The Bible was not written to non-believers, it was written to the people of God; whether Israel or Christ following gentiles. The Gospels of Matthew, Mark, and Luke are intended to show specifics in characteristics of Christ, what He said, how He led the disciples on their path, and the likes. Yet, John is the only book that is actually for the non-believer. John specifically tells us that his intent on his writing is so that those who don’t believe will believe. This was the reason he included this account. John was not recording Biblical doctrine, nor even ceremonial doctrine, he was recording pagan, ritualistic, belief’s that were contrary to God’s character. He then showed the contrast to these beliefs, and the character of God through Christ, in that while these people waited for a stirring, then a mad rush towards a belief of a pagan god; here, the real God, steps forward and actually heals, and He does so to the last and not the first.

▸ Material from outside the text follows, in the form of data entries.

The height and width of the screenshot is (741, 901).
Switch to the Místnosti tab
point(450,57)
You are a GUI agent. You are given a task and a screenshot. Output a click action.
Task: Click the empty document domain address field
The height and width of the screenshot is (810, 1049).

So that, those Jew’s who believed in YHWH, yet still also followed the pagan ways, would believe that Y’shua is the Christ, the Son of God.

Here is my fear. There are many churches, probably with good intentions, which have taken an obscure passage, which has no relation to Jewish history, their ceremonial rituals, or the character of God, and they’ve implemented this practice into their beliefs and ritualistic practices within the church. And, they are actually practicing, and serving the pagan god asclepius (As-kli-pies).

We must remember that the Bible records many pagan practices to which the people of Israel adapted. Understand what is going on before you jump into paganism and idolatry practices. We must be so careful not to fall into the same error that Israel often fell into, which the adapted the pagan gods, of the occupying country, into their own practices. God hated it then, and He has not changed; He hates it now.